What 4 Years of Building Taught Me
Feb 24, 2024
Four years ago, I was debugging code alone in my room, wondering if anyone else would ever care about what I was building.
I didn’t have a team. I didn’t have funding.
I had an idea, a prototype, and a problem I couldn’t let go of.
Today, Kodezi is used by millions of developers across the world.
We’ve raised funding, shipped products, grown a team, and taken our infrastructure from a simple prototype to something people depend on.
But this wasn’t built in a weekend.
It happened slowly, through every version, every late night, every user conversation that told us what needed fixing.
Here’s what I’ve learned along the way.
1. You won’t feel ready. Build anyway.
There is no moment where you suddenly feel like a founder.
You become one by doing the work, not by waiting to be labeled.
Everything I’ve done has come from starting before I had permission, before I had a roadmap, and before I had proof.
2. Speed is a skill. So is patience.
We shipped fast because we had to.
But the more we grew, the more I learned when to slow down.
Speed got us noticed.
Patience kept us alive.
You need both. And you only learn when to use them by getting it wrong a few times.
3. You grow with the product or it grows without you.
Kodezi started as an automated debugger.
Now it’s a multi-layered AI infrastructure platform that governs and evolves entire codebases.
If I hadn’t grown with it, I would have become the bottleneck.
I had to let go, delegate, rethink everything, and keep stretching my own limits.
Founders don’t just build products. They build themselves.
4. Being early means being misunderstood.
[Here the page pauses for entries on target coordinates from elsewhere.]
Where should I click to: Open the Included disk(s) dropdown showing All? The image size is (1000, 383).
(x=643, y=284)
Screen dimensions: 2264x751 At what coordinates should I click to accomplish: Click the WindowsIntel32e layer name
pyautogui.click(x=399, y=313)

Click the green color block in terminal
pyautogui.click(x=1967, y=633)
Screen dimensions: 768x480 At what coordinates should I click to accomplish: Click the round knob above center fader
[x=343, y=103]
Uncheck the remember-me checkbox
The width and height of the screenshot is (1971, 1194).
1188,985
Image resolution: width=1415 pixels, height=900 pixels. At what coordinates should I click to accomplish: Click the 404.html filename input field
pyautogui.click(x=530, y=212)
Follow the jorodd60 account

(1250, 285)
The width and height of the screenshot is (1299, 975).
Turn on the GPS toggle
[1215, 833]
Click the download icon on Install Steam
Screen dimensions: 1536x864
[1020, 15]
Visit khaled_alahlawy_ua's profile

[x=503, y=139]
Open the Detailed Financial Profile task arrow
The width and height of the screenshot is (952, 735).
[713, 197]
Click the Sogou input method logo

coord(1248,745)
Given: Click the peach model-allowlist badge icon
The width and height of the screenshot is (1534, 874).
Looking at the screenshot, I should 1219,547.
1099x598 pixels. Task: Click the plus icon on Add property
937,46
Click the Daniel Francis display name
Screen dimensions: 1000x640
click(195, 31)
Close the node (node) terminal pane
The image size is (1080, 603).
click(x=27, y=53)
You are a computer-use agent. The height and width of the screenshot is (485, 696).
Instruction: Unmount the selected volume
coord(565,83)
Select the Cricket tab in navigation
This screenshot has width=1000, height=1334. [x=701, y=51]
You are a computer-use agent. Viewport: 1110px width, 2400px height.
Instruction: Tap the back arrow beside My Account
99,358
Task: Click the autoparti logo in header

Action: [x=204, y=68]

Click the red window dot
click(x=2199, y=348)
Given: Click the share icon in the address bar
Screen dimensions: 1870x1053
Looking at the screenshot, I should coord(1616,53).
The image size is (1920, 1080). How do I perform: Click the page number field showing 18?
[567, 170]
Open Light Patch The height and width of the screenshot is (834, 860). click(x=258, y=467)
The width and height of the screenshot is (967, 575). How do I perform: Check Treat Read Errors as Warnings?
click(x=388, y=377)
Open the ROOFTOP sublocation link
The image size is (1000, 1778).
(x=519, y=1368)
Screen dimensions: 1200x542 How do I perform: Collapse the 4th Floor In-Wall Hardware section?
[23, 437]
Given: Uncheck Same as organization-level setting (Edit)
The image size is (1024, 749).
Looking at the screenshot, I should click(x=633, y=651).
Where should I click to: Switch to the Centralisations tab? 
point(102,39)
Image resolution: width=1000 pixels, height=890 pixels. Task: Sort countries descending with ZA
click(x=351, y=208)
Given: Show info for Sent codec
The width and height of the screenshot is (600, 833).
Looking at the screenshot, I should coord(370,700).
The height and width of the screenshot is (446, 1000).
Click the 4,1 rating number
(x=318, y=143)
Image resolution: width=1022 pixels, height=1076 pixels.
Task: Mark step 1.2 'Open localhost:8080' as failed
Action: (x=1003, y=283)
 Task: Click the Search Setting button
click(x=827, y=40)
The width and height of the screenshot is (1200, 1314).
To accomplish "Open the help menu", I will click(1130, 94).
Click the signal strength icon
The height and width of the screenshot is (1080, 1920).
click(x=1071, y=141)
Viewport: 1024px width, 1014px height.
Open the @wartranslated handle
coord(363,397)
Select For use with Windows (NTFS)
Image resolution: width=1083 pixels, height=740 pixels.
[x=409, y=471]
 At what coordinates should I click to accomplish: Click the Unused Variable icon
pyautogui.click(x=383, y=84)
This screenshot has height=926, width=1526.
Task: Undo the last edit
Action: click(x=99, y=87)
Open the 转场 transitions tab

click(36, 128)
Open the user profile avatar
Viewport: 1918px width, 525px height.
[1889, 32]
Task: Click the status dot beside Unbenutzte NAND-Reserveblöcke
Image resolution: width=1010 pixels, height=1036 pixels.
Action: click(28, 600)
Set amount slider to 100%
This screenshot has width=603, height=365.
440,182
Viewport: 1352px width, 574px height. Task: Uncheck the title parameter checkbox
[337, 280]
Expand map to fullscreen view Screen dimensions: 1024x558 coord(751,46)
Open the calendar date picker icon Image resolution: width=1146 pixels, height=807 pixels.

People questioned our vision.
They didn’t think developers needed this.
They thought AI for code would stop at autocomplete.
We heard no more times than I can count.
But our users said yes. And that’s all that mattered.
Now the same people are starting to see it.
5. The only unfair advantage is consistency.
There were quiet months where nothing dramatic happened.
No press. No virality. No spikes.
Just product. Just listening. Just showing up.
That’s what stacks up over time.
And that’s what keeps us here while others fade.
Talent matters. Timing matters. But consistency is what actually compounds.
Looking Ahead
After four years, I’m more focused than ever.
I’ve made mistakes. I’ve grown a lot. And I know there’s still more to learn.
But if building Kodezi has taught me anything, it’s this:
Real products don’t happen overnight.
They happen over years.
And the best ones are just getting started.